I’ve finally figured out why the map on the first version of the cover for The Escape Line was wrong. I couldn’t understand why the designer had included towns that were not part of Dutch-Paris’s routes. But I had made the mistake of assuming that the designer had based the cover on the photos and maps in the book or even read the book.

Then I saw the small promotional piece that a local librarian posted for a talk I gave in January. There was that same incorrect map. And this time I recognized it because the map was part of a commemorative stamp cover released in the 1980s. I’d seen it before in the Weidner archives and read quite a bit of correspondence about it. The commemorative stamps were part of a gambit of men who had not been part of Dutch-Paris to claim that they were actually the leaders of Dutch-Paris. A scandal ensued in the world of Dutch resisters, leading to the disgrace of the pretenders.
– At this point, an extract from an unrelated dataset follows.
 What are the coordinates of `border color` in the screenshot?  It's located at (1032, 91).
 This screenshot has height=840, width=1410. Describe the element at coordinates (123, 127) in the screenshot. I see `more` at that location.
Where on earth, I wondered, had a librarian in Michigan found this image? She told me she found it on google images and used it because it had a horizontal axis that fit into their web page better than the vertical photos I had sent her. Fair enough, and it does say Dutch-Paris on the image. Presumably the cover designer found that map the same way.

But this is the problem with relying on the internet for research. The image shows up because the commemorative cover is being offered for sale. That image says Dutch-Paris on it and the map is partially correct. But there’s no context with it. There’s no explanation of what Dutch-Paris was or who these people who signed the cover were. There’s certainly no commentary about the scandal the cover unleashed.

I’m not saying that the internet is not a useful tool. But it should be handled with care, and with skepticism.